### Task details
All of the data should be restated exactly as it stands.

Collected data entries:
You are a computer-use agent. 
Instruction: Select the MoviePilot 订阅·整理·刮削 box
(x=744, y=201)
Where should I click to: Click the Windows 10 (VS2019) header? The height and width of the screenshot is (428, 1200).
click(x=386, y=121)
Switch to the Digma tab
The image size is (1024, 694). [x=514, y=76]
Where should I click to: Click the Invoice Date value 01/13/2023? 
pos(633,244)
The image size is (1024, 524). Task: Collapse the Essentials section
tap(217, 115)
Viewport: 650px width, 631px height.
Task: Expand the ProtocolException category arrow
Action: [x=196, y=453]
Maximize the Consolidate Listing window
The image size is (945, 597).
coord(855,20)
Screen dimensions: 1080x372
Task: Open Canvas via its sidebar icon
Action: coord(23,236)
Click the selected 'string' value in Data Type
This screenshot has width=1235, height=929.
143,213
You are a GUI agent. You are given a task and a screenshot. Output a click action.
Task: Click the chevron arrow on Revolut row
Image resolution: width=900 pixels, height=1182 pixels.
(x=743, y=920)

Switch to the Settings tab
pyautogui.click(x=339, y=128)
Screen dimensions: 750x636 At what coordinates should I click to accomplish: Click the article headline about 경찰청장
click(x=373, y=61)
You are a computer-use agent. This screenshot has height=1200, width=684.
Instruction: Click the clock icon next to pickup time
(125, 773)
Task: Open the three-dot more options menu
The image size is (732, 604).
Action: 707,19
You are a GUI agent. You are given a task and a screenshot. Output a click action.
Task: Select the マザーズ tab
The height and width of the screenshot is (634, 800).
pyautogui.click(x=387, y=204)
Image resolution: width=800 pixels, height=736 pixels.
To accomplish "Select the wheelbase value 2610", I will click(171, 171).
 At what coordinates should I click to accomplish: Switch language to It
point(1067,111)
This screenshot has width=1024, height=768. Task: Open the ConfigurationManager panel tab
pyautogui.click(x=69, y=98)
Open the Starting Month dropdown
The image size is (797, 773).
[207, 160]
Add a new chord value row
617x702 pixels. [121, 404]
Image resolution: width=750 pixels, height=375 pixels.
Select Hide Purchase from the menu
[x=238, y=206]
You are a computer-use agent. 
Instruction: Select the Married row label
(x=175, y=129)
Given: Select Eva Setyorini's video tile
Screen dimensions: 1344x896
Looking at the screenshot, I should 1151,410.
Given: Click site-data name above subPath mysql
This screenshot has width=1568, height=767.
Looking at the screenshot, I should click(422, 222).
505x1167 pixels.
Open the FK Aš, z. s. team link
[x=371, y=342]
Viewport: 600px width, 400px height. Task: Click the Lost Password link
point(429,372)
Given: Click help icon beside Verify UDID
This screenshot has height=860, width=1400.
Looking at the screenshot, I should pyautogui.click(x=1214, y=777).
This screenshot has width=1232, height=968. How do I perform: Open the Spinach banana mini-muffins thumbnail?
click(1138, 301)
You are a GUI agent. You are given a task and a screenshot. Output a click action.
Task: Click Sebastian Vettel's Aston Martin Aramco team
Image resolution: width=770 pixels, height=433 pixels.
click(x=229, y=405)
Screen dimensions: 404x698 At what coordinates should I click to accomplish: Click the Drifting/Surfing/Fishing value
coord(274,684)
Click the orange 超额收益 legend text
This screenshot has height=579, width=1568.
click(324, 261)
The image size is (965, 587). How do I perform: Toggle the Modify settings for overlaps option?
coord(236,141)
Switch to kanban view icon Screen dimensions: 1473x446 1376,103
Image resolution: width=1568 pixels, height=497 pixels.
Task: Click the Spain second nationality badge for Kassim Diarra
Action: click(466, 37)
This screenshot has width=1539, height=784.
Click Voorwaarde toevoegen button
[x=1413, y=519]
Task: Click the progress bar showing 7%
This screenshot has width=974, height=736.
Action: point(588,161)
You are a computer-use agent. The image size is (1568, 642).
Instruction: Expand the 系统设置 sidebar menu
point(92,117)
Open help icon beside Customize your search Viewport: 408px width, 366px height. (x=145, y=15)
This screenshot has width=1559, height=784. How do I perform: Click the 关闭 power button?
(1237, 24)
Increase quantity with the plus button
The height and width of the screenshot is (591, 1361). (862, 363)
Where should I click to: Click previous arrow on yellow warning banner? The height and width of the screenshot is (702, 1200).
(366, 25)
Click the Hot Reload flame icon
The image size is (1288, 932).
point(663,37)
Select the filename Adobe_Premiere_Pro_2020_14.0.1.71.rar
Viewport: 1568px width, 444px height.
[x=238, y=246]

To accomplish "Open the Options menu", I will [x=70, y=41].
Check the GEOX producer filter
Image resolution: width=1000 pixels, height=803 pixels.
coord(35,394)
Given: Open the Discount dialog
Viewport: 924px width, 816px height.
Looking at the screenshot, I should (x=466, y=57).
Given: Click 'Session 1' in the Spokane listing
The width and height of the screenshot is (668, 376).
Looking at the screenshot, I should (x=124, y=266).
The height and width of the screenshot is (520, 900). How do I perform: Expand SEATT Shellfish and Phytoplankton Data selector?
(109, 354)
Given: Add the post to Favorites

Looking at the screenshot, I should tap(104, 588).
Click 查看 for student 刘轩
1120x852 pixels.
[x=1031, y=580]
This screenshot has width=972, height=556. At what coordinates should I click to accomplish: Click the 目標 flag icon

### Exercise response
You are a computer-use agent. 
Instruction: Select the MoviePilot 订阅·整理·刮削 box
(x=744, y=201)
Where should I click to: Click the Windows 10 (VS2019) header? The height and width of the screenshot is (428, 1200).
click(x=386, y=121)
Switch to the Digma tab
The image size is (1024, 694). [x=514, y=76]
Where should I click to: Click the Invoice Date value 01/13/2023? 
pos(633,244)
The image size is (1024, 524). Task: Collapse the Essentials section
tap(217, 115)
Viewport: 650px width, 631px height.
Task: Expand the ProtocolException category arrow
Action: [x=196, y=453]
Maximize the Consolidate Listing window
The image size is (945, 597).
coord(855,20)
Screen dimensions: 1080x372
Task: Open Canvas via its sidebar icon
Action: coord(23,236)
Click the selected 'string' value in Data Type
This screenshot has width=1235, height=929.
143,213
You are a GUI agent. You are given a task and a screenshot. Output a click action.
Task: Click the chevron arrow on Revolut row
Image resolution: width=900 pixels, height=1182 pixels.
(x=743, y=920)

Switch to the Settings tab
pyautogui.click(x=339, y=128)
Screen dimensions: 750x636 At what coordinates should I click to accomplish: Click the article headline about 경찰청장
click(x=373, y=61)
You are a computer-use agent. This screenshot has height=1200, width=684.
Instruction: Click the clock icon next to pickup time
(125, 773)
Task: Open the three-dot more options menu
The image size is (732, 604).
Action: 707,19
You are a GUI agent. You are given a task and a screenshot. Output a click action.
Task: Select the マザーズ tab
The height and width of the screenshot is (634, 800).
pyautogui.click(x=387, y=204)
Image resolution: width=800 pixels, height=736 pixels.
To accomplish "Select the wheelbase value 2610", I will click(171, 171).
 At what coordinates should I click to accomplish: Switch language to It
point(1067,111)
This screenshot has width=1024, height=768. Task: Open the ConfigurationManager panel tab
pyautogui.click(x=69, y=98)
Open the Starting Month dropdown
The image size is (797, 773).
[207, 160]
Add a new chord value row
617x702 pixels. [121, 404]
Image resolution: width=750 pixels, height=375 pixels.
Select Hide Purchase from the menu
[x=238, y=206]
You are a computer-use agent. 
Instruction: Select the Married row label
(x=175, y=129)
Given: Select Eva Setyorini's video tile
Screen dimensions: 1344x896
Looking at the screenshot, I should 1151,410.
Given: Click site-data name above subPath mysql
This screenshot has width=1568, height=767.
Looking at the screenshot, I should click(422, 222).
505x1167 pixels.
Open the FK Aš, z. s. team link
[x=371, y=342]
Viewport: 600px width, 400px height. Task: Click the Lost Password link
point(429,372)
Given: Click help icon beside Verify UDID
This screenshot has height=860, width=1400.
Looking at the screenshot, I should pyautogui.click(x=1214, y=777).
This screenshot has width=1232, height=968. How do I perform: Open the Spinach banana mini-muffins thumbnail?
click(1138, 301)
You are a GUI agent. You are given a task and a screenshot. Output a click action.
Task: Click Sebastian Vettel's Aston Martin Aramco team
Image resolution: width=770 pixels, height=433 pixels.
click(x=229, y=405)
Screen dimensions: 404x698 At what coordinates should I click to accomplish: Click the Drifting/Surfing/Fishing value
coord(274,684)
Click the orange 超额收益 legend text
This screenshot has height=579, width=1568.
click(324, 261)
The image size is (965, 587). How do I perform: Toggle the Modify settings for overlaps option?
coord(236,141)
Switch to kanban view icon Screen dimensions: 1473x446 1376,103
Image resolution: width=1568 pixels, height=497 pixels.
Task: Click the Spain second nationality badge for Kassim Diarra
Action: click(466, 37)
This screenshot has width=1539, height=784.
Click Voorwaarde toevoegen button
[x=1413, y=519]
Task: Click the progress bar showing 7%
This screenshot has width=974, height=736.
Action: point(588,161)
You are a computer-use agent. The image size is (1568, 642).
Instruction: Expand the 系统设置 sidebar menu
point(92,117)
Open help icon beside Customize your search Viewport: 408px width, 366px height. (x=145, y=15)
This screenshot has width=1559, height=784. How do I perform: Click the 关闭 power button?
(1237, 24)
Increase quantity with the plus button
The height and width of the screenshot is (591, 1361). (862, 363)
Where should I click to: Click previous arrow on yellow warning banner? The height and width of the screenshot is (702, 1200).
(366, 25)
Click the Hot Reload flame icon
The image size is (1288, 932).
point(663,37)
Select the filename Adobe_Premiere_Pro_2020_14.0.1.71.rar
Viewport: 1568px width, 444px height.
[x=238, y=246]

To accomplish "Open the Options menu", I will [x=70, y=41].
Check the GEOX producer filter
Image resolution: width=1000 pixels, height=803 pixels.
coord(35,394)
Given: Open the Discount dialog
Viewport: 924px width, 816px height.
Looking at the screenshot, I should (x=466, y=57).
Given: Click 'Session 1' in the Spokane listing
The width and height of the screenshot is (668, 376).
Looking at the screenshot, I should (x=124, y=266).
The height and width of the screenshot is (520, 900). How do I perform: Expand SEATT Shellfish and Phytoplankton Data selector?
(109, 354)
Given: Add the post to Favorites

Looking at the screenshot, I should tap(104, 588).
Click 查看 for student 刘轩
1120x852 pixels.
[x=1031, y=580]
This screenshot has width=972, height=556. At what coordinates should I click to accomplish: Click the 目標 flag icon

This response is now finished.